04-10-2016, 11:43 AM
1457623343-Togelius2014How.pdf (Size: 87.42 KB / Downloads: 12)
Abstract— Game-based competitions are commonly used
within the Computational Intelligence (CI) and Artificial Intelligence
(AI) in games community to benchmark algorithms
and to attract new researchers. While many competitions have
been organised based on different games, the success of these
competitions is highly varied. This short paper is a self-help
paper for competition organisers and aspiring competition
organisers. After analysing the fate of a number of recent
competitions, some factors likely to contribute to the success
or failure of a competition are laid out, and a set of concrete
recommendations is offered. There is also a discussion of how
to write up game-based AI competitions and what we can
ultimately learn from them.
. INTRODUCTION
In the research field of artificial and computational intelligence
in games, game-based competitions have come to
assume a central place. Competitions are held each year in
conjunction with the two main conferences IEEE Computational
Intelligence and Games (CIG) and AAAI Artificial
Intelligence in Interactive Digital Entertainment (AIIDE),
as well as at major conferences dedicated to evolutionary
computation, game design, machine learning etc.
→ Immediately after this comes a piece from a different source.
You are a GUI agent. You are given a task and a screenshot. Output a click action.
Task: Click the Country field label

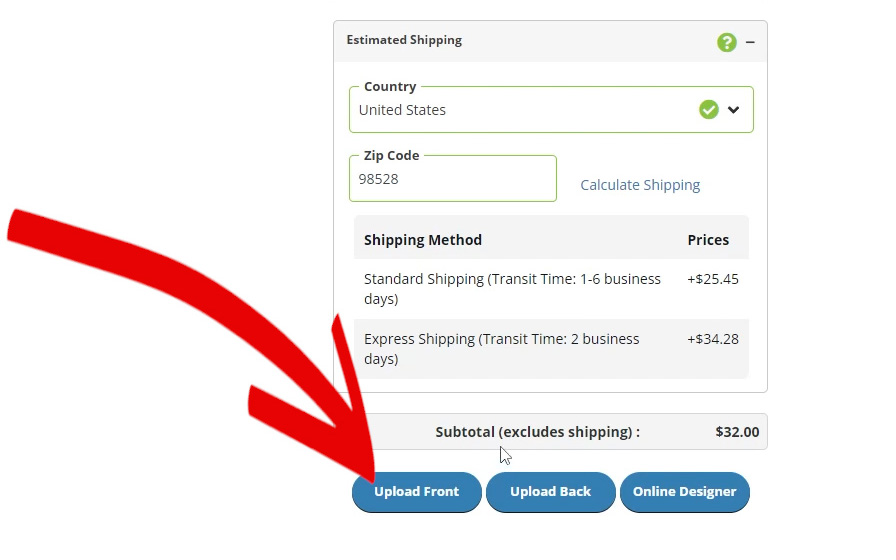click(x=390, y=87)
These competitions
are based on games (computer games as well as
digital versions of board games), and submissions to these
competitions are in the form of either some CI/AI based
software or the output of this software. The winner is the
submission that best solves some problem posed by the game;
often, the problem is to play the game as well as possible,
but it could also be to generate fun levels for the game,
accurately analyse player data or imitate human players.
In August 2013, I held a tutorial at CIG where I discussed
what game-based AI competitions are, what we can learn
from them and how we can make them better. The tutorial
was based on my experience of running several such competitions
and of being competitions chair for conferences.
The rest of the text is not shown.